Olympischer Frühling mit Gotthard-Anklängen
Paul Burkhardt macht in seiner 1919 erschienenen Arbeit «Die Landschaft in Carl Spittelers ,Olympischem Frühling‘» deutliche Anklänge an die Gotthard-Landschaft aus. Spittelers Versepos war 1905 erschienen. Nicht nur die Verwendung des Namens Reuss deutet für Burkhardt darauf hin, dass Spitteler, soweit er Hochgebirgslandschaft schildert, namentlich durch die Gotthardlandschaft inspiriert wurde, sondern vor allem die Tatsache, dass er, indem er ein Buch über den Gotthard schrieb, für diese Gebirgsgegend ein ganz besonderes Interesse bekundete. Unterstützt werde diese Annahme durch die mündliche Äusserung Spittelers, im Gesang «Wagenrennen» schwebe ihm die Schöllenen vor. «Dass in einem gewissen Fall, wie im Gesang ,Wagenrennen‘ ein bestimmtes Vorbild deutlicher ins Bewusstsein des Dichters trat, ist ganz gut möglich. Verschiedene Berührungspunkte zwischen der in der Dichtung geschilderten Landschaft und der Schöllenen lassen sich feststellen. In der Dichtung wird der Weg durch die Schlucht von oben nach unten zurückgelegt, wie es Spitteler für eine eindrucksvolle Wirkung der Schöllenen empfiehlt. Auf diese Weise ist in der Wirklichkeit sozusagen gleich am Anfang, nachdem man kurze Zeit das ,rätselhafte‘ Tosen der Reuss vernommen hat, das Urnerloch zu passieren.

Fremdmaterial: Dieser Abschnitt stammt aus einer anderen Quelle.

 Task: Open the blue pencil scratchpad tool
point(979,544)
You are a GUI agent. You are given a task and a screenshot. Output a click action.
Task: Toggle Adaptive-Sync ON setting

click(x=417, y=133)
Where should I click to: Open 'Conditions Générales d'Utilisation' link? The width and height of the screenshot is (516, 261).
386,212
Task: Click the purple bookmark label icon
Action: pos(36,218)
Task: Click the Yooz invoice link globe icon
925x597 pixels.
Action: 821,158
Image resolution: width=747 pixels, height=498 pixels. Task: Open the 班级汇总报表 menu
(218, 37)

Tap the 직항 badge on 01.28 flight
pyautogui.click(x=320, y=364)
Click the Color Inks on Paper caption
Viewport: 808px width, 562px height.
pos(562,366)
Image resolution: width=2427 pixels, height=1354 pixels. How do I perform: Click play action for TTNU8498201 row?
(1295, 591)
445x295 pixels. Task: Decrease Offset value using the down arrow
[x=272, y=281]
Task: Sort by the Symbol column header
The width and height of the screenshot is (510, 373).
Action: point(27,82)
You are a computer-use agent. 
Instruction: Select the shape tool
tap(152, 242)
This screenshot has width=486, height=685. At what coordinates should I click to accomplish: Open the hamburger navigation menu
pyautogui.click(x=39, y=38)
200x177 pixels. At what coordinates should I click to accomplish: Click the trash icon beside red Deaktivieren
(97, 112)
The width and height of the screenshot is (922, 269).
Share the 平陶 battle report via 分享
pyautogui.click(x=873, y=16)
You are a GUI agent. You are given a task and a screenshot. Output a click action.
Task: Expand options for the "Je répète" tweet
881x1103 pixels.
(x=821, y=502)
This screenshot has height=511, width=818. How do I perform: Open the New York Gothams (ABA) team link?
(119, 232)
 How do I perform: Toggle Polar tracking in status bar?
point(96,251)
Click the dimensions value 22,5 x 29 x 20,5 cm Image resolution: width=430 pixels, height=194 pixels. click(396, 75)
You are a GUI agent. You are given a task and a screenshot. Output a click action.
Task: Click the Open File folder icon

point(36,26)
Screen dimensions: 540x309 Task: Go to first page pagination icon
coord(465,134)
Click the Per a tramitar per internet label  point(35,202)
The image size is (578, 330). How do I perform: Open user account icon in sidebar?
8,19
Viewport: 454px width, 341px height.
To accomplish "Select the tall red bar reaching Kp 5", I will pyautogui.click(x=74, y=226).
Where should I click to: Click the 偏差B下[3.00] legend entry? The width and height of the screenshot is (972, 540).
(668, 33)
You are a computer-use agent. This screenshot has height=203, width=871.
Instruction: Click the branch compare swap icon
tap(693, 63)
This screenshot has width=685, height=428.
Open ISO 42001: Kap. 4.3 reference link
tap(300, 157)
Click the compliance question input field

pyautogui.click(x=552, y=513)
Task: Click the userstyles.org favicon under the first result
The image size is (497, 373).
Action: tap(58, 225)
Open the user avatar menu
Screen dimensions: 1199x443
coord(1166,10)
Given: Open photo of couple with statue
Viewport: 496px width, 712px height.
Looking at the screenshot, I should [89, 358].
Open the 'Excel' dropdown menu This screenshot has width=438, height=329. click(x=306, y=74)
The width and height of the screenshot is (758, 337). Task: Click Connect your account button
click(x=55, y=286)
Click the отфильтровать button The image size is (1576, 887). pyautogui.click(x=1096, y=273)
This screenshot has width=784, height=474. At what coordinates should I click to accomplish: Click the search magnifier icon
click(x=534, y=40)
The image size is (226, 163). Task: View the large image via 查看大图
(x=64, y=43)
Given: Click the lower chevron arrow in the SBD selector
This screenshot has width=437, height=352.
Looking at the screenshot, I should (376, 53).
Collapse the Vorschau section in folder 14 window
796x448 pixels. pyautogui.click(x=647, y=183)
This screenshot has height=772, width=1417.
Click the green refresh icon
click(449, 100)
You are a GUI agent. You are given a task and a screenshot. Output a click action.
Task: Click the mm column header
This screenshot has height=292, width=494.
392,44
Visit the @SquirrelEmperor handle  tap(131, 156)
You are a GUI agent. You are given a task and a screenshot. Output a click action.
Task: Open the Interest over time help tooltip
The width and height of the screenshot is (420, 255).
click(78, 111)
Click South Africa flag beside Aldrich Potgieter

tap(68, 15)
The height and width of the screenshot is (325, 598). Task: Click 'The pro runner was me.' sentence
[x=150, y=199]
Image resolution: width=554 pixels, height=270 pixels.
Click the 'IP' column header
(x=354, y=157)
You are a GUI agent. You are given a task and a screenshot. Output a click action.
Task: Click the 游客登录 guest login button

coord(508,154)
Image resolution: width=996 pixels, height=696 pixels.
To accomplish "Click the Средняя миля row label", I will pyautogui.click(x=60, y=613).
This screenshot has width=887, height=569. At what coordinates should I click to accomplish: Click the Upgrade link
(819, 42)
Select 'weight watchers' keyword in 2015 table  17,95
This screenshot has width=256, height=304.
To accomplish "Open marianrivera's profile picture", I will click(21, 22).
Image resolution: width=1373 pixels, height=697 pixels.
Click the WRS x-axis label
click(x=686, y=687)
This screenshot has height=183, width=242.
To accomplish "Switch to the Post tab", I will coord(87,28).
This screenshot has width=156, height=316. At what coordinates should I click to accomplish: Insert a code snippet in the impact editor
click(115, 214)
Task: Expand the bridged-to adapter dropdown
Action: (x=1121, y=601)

In der Dichtung müssen die Götter zu Beginn ihrer Fahrt mit ihren Wagengespannen durch den ,hohlen Stein‘ ihren Weg suchen. Als sie wieder ans Licht kommen, finden sie sich in einem ,Höllenlabyrinth‘, wo Fluh auf Fluh kopfüber in den Abgrund reitet, und wo Sonne und Schatten und die unheimliche Macht des tosenden Wassers die Sinne zu verwirren drohen. Auch dies stimmt mit der Wirklichkeit der genannten Gotthardlandschaft überein.» Sogar ein Analogon der Teufelsbrücke macht Burkhardt aus in den Worten: «des schlimmsten Steges schwindelhohe Brücke.» Fast zehn Jahre vor dem Gotthardbuch gibt es in Spittelers Werk eine erste Erwähnung des Gotthards. Am 29. April 1888 erschien in der «Deutschen Zeitung» in Wien seine Erzählung «Xaver Z‘Gilgen» in der es heisst: «Einmal im Jahre, zumeist im Spätherbst, trieb er eine der grossen Viehherden über den Gotthard auf den Markt von Lauis (Lugano).» Der Held der Geschichte verliebt sich im Süden in ein Mädchen, das eine Granatblüte über dem Ohr in den schwarzen Locken stecken hatte. «Danach begab sich Xaver auf die Heimreise, suchte seine Speranza auf, machte es mit ihr ,richtig‘ und nahm sie als seine Frau mit über den Gotthard.»
Federer über Spitteler
Im Heft 6 der Zeitschrift «Der Gral – Monatsschrift für schöne Literatur» aus dem März 1925 widmet der Priesterschriftsteller Heinrich Federer dem 1924 verstorbenen Carl Spitteler unter dem Titel «Spitteler + – Ein Brieflein aus der Schweiz» einen persönlich gefärbten Nachruf. Über diesen Dichter sei sehr leicht zu reden. «Denn er war der aufrichtigste Mann der Welt. Wie er dachte, schrieb er. Ja, er wurde oft zu aufrichtig, das heisst, er rannte mit der Lust eines gesunden starken und doch wohlerzogenen Hengstes gegen die Hindernisse von Vorurteil, traditionellem Klatsch und Beeinträchtigung der freien Meinung.» Später gesteht Federer allerdings, dass es gleichzeitig sehr schwer sei, über Spitteler zu schreiben. «Nein, wenn ich sage, über Spitteler sei schwer zu schreiben, so meine ich etwas ganz anderes, durchaus Literarisches. Einmal ist seine Mischung von helvetischer und antiker Götterluft, mythologischen Szenen mit Schweizerrassesprache, hausbacken schweizerischer, überaus naiv erdachter Episoden, aber voll Geist und – ich kann es nicht anders sagen – Kantönlihumor mit Halb- und Ganzgöttern in klassischer Kühle, Erhabenheit und oft auch Gemütlosigkeit, ich sage, einmal ist schon diese Mischung nicht so leicht zu fassen.» Dennoch ist für Federer Spitteler gross, da gebe es nichts herumzudeuteln.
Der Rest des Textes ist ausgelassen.